Every line containing the string "each" should be returned from the records.

═══ Data for this task

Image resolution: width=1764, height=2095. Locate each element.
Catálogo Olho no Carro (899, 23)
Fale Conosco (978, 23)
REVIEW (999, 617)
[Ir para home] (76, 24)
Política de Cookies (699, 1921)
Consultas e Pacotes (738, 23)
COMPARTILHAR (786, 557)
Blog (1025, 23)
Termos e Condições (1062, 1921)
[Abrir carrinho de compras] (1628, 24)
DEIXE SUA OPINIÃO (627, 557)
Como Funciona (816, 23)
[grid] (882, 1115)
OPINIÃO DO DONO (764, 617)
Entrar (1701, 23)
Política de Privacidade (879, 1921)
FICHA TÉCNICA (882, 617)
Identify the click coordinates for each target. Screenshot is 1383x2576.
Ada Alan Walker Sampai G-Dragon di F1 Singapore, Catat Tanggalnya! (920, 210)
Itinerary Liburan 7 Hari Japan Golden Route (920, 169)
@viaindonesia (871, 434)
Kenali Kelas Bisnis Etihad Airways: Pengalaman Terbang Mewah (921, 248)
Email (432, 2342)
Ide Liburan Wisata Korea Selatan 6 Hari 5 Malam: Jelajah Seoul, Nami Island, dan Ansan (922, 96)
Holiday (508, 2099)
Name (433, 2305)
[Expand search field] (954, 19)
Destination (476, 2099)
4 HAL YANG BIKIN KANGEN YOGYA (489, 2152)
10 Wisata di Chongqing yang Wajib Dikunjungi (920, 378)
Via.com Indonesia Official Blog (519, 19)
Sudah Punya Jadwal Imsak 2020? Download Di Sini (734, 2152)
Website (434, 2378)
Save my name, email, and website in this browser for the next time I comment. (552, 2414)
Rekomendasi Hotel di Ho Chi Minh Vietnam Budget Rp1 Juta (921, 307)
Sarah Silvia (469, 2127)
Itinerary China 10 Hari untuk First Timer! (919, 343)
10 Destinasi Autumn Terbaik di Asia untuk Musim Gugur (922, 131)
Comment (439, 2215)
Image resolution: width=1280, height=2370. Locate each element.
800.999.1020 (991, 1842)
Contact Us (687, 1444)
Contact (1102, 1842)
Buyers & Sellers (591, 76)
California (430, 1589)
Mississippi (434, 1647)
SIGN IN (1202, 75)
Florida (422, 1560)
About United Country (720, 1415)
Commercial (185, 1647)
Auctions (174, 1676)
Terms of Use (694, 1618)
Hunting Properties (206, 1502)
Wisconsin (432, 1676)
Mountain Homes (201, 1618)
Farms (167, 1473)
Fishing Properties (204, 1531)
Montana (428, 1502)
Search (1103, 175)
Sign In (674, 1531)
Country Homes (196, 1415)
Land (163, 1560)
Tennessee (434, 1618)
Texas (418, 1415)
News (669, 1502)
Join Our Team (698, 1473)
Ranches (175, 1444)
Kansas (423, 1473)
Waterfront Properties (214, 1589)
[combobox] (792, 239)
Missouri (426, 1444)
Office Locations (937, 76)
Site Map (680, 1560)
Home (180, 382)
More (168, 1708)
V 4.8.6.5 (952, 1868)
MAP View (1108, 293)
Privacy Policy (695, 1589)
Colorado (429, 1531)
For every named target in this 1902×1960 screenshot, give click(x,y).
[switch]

══════

Written solution:
Image resolution: width=1764, height=2095. Locate each element.
Identify the click coordinates for each target. Screenshot is 1383x2576.
Image resolution: width=1280, height=2370. Locate each element.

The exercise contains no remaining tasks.